California State Parks continues to work with local and state officials on a phased and regionally driven approach to increase access to state park units where compliance with state and local public health ordinances can be achieved. However, the situation remains fluid and park operations can change at any time. For information on statewide current closures and available services, please visit parks.ca.gov/FlattenTheCurve.
Visiting the Santa Cruz Mission
The Santa Cruz Mission State Historic Park sits atop Mission Hill offering a patio, gardens, and excellent views of the city. The park features the only building left of the 12th California Mission, Misión la Exaltacion de la Santa Cruz, founded by the Franciscans in 1791. Restored to its original appearance, the austere single-story adobe was once housing for the California Indian residents of the Mission. Exhibits inside tell the story of the mission through the lens of the experience of the Ohlone and Yokuts people.
This portion of the adobe, built in the early 1800’s, is the only surviving building from Mission Santa Cruz. Archeological excavations in the 1980’s revealed that this had been Indian family housing, the only example of its kind still standing in California today. The story of the Ohlone and Yokuts Indian experience at the Santa Cruz Mission is depicted through exhibits and a wall-sized movie projection. These are featured on guided tours, and may also be viewed at leisure on self-guided tours. The 7-room building also includes information about Ohlone lifeways prior to European contact, archeological excavations and Rodriguez and Neary family histories.
Reexamining Our Past
At Santa Cruz Mission State Historic Park (SHP), we acknowledge that for California Native Americans, this is a site of great loss and trauma. The Spanish Mission system disrupted Native lifeways and traditions through the use of forced manual labor, severe punishments, and the spread of deadly disease. Despite this violence, California Native American people survived, persisted, and continue to practice their culture and traditions. It is our responsibility to share this complex and difficult history with the public in an appropriate and respectful way. The devastating legacy of the Spanish mission system is still widely felt today.

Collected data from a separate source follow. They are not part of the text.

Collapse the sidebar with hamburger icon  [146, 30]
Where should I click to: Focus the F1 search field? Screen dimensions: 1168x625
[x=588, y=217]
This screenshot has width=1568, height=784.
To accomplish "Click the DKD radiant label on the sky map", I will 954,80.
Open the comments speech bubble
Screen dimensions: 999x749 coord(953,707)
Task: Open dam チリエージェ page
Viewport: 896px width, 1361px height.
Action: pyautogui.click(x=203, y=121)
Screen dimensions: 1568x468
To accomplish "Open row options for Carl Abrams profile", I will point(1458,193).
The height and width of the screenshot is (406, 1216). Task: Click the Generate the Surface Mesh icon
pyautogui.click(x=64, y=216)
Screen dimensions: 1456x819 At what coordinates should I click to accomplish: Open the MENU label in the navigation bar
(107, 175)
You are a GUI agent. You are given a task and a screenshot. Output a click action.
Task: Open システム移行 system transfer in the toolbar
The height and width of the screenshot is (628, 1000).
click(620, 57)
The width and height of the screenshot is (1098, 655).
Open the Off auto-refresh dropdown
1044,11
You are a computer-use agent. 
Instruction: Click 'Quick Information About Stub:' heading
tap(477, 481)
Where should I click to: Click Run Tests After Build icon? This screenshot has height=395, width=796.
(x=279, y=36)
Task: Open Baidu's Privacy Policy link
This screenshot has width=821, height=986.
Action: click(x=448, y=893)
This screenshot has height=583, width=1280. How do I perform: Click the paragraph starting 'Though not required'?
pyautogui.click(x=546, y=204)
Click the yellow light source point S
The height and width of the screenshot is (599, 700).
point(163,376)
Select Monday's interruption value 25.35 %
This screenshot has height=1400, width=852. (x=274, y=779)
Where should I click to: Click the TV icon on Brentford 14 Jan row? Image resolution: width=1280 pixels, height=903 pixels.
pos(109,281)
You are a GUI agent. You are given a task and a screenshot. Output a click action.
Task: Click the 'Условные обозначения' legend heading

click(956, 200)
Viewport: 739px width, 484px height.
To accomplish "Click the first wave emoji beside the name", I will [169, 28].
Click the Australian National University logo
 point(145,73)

The mission was built on the traditional lands of the Uypi people, who are the ancestral relatives of the Amah Mutsun Tribal Band. Many California Native American tribes and families, both near and far, were impacted by the mission. For some years now, park staff have consulted with the local Native community to listen to their needs and support their capacity to access cultural resources at the mission site and surrounding State Parks properties. In addition to this, interpretation at Santa Cruz Mission SHP has been updated in collaboration with the Amah Mutsun.
Still, there is more to be done. We commit to work with California Native American people to create a more welcoming place for healing and sharing of personal stories of survival and cultural resilience. These stories will help inform updated exhibits, educational content, and interpretive programming to tell a more accurate history of the mission.